EXERCISE INSTRUCTIONS.
Using the records below, copy out exactly the line that contains "The image size is (1316, 919)." and every line that follows it, up to and including the last, and no others.

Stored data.

※ ※ ※

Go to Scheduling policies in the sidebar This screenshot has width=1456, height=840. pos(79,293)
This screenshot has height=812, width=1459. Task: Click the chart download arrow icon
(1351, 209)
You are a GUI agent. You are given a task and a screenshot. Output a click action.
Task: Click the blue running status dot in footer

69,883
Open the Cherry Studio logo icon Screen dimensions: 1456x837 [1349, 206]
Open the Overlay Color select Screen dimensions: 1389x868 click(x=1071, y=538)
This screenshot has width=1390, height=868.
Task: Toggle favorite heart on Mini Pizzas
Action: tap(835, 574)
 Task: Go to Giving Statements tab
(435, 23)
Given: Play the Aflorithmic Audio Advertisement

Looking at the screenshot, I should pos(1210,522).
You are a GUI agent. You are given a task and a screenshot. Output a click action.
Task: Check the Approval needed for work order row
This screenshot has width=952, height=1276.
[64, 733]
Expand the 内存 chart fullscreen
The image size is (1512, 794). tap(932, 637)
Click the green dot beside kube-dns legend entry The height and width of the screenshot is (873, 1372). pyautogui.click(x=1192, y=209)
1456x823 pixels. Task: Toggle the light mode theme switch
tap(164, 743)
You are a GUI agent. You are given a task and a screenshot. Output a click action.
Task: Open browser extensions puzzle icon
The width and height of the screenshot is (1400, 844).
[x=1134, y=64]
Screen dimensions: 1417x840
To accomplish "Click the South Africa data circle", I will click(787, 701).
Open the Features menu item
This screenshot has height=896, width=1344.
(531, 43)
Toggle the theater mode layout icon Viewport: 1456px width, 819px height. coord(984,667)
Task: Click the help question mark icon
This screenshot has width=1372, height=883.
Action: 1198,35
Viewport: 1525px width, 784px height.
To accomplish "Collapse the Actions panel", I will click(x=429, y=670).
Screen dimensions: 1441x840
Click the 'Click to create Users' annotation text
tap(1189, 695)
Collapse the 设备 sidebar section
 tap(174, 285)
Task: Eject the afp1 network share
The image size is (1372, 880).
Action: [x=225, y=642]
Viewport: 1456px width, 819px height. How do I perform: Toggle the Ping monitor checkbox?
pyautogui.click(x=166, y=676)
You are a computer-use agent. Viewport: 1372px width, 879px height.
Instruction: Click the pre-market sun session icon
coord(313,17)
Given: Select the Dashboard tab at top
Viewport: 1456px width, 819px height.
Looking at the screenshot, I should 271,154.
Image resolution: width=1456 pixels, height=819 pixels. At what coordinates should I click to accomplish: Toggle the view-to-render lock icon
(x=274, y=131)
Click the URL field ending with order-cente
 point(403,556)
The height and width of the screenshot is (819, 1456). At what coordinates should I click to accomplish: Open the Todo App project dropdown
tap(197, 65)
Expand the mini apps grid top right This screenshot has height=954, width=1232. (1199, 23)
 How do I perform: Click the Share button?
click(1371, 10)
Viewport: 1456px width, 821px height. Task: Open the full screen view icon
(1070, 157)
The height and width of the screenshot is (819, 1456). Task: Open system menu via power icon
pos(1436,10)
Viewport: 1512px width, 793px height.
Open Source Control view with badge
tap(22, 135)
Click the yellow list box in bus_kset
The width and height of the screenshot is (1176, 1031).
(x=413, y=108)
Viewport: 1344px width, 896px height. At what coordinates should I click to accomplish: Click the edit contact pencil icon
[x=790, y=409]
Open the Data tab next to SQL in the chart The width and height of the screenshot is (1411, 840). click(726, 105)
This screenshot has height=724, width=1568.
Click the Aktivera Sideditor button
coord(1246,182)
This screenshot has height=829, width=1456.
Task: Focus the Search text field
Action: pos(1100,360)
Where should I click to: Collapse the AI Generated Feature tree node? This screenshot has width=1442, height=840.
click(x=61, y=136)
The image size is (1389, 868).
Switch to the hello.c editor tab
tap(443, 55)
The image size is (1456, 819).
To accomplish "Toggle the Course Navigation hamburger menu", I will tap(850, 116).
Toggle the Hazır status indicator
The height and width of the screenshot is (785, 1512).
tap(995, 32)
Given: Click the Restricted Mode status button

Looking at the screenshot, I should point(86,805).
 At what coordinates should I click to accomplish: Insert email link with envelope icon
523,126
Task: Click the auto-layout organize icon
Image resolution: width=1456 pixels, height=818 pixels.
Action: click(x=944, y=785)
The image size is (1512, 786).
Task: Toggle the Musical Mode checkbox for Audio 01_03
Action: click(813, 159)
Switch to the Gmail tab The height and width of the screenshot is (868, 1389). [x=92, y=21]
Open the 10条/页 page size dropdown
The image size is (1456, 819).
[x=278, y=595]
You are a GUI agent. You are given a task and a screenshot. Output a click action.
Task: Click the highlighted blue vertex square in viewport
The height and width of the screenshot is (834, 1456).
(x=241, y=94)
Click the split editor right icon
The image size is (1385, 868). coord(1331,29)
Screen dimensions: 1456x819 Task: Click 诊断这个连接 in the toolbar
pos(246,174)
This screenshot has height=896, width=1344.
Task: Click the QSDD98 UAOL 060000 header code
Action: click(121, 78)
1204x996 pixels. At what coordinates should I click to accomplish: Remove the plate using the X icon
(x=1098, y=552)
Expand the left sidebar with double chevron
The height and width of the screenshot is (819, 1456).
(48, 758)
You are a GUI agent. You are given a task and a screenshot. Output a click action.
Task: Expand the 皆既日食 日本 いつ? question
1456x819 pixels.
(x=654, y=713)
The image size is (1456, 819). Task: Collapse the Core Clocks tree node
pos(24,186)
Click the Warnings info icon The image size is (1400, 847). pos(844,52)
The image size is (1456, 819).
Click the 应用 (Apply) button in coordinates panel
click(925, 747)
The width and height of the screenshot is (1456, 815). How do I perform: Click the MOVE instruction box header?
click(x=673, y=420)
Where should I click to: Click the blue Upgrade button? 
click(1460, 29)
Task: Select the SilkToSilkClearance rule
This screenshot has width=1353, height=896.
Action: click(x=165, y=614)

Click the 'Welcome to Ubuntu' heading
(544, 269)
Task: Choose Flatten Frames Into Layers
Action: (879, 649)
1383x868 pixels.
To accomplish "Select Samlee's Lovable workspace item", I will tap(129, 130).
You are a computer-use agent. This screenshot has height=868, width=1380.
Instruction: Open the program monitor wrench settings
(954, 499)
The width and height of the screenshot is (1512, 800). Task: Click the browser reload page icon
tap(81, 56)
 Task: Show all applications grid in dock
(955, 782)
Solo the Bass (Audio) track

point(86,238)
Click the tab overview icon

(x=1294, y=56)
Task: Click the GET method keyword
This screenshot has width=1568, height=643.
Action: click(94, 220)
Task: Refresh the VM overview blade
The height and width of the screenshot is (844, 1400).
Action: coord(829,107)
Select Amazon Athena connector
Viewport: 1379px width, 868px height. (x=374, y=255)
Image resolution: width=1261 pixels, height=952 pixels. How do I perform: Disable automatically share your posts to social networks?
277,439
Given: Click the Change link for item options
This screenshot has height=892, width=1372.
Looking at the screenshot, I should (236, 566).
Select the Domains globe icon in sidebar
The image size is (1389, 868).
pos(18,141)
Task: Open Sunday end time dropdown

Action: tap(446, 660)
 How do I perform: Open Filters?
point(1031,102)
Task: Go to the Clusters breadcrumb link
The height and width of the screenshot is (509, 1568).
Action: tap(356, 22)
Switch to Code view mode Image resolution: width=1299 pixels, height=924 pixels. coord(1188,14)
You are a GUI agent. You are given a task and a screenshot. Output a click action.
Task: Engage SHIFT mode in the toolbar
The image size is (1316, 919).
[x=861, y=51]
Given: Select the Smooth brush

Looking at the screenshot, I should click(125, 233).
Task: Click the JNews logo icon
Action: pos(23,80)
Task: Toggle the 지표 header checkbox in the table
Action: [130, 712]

※ ※ ※

ANSWER BELOW.
The image size is (1316, 919).
[x=861, y=51]
Given: Select the Smooth brush

Looking at the screenshot, I should click(125, 233).
Task: Click the JNews logo icon
Action: pos(23,80)
Task: Toggle the 지표 header checkbox in the table
Action: [130, 712]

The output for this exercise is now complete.